____ Records shown

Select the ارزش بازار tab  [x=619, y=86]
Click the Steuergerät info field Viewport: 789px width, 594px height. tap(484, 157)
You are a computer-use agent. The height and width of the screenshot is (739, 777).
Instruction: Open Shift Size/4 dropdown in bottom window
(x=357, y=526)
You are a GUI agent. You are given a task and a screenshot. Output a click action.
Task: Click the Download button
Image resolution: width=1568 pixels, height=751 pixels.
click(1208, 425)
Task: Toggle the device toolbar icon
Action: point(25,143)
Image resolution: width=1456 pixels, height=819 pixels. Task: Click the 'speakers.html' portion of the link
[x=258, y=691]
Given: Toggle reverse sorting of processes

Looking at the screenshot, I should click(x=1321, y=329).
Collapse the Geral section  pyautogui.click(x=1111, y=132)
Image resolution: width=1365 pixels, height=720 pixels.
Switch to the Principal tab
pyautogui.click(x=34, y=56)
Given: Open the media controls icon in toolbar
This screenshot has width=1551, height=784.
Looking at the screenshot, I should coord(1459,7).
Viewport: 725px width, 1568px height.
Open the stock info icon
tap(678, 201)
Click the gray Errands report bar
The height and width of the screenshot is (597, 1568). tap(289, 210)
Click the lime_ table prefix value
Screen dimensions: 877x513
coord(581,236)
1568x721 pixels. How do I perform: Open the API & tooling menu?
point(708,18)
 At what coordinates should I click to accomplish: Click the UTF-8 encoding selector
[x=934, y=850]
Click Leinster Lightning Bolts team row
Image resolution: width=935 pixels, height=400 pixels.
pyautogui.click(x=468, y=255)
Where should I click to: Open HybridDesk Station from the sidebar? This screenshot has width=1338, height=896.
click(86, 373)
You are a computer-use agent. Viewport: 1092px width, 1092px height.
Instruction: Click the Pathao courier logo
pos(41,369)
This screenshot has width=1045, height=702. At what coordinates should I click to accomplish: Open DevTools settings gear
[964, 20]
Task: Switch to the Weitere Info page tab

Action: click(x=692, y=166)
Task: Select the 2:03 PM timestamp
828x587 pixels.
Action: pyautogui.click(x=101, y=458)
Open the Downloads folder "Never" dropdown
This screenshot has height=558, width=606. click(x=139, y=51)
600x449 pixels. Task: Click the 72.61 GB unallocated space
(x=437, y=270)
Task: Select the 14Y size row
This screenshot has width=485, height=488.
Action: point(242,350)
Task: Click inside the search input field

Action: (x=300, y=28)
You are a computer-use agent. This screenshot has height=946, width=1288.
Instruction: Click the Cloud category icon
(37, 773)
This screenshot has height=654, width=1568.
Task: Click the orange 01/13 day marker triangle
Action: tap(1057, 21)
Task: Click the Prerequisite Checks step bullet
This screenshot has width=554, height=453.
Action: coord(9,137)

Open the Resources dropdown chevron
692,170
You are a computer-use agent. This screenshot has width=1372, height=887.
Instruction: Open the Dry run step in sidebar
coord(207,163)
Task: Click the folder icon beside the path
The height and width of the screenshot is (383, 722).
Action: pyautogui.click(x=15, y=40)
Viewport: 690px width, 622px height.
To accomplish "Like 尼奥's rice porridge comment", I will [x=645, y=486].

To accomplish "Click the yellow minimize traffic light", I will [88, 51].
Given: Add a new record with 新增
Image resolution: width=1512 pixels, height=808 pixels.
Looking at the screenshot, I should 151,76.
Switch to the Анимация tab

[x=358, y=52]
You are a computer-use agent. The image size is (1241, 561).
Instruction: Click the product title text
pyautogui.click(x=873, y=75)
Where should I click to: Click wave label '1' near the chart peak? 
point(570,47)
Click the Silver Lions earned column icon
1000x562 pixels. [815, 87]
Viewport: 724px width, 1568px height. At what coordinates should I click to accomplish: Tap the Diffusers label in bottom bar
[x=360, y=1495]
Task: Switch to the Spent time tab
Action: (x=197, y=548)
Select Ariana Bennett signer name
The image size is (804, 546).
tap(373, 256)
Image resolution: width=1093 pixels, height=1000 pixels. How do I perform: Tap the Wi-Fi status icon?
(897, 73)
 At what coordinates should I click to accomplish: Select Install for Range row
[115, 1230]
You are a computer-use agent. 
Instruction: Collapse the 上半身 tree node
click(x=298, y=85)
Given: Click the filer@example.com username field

________

**What is being asked:** Using the records above, pull out each line where the word "will" occurs.

**Task result:**
To accomplish "Like 尼奥's rice porridge comment", I will [x=645, y=486].
To accomplish "Click the yellow minimize traffic light", I will [88, 51].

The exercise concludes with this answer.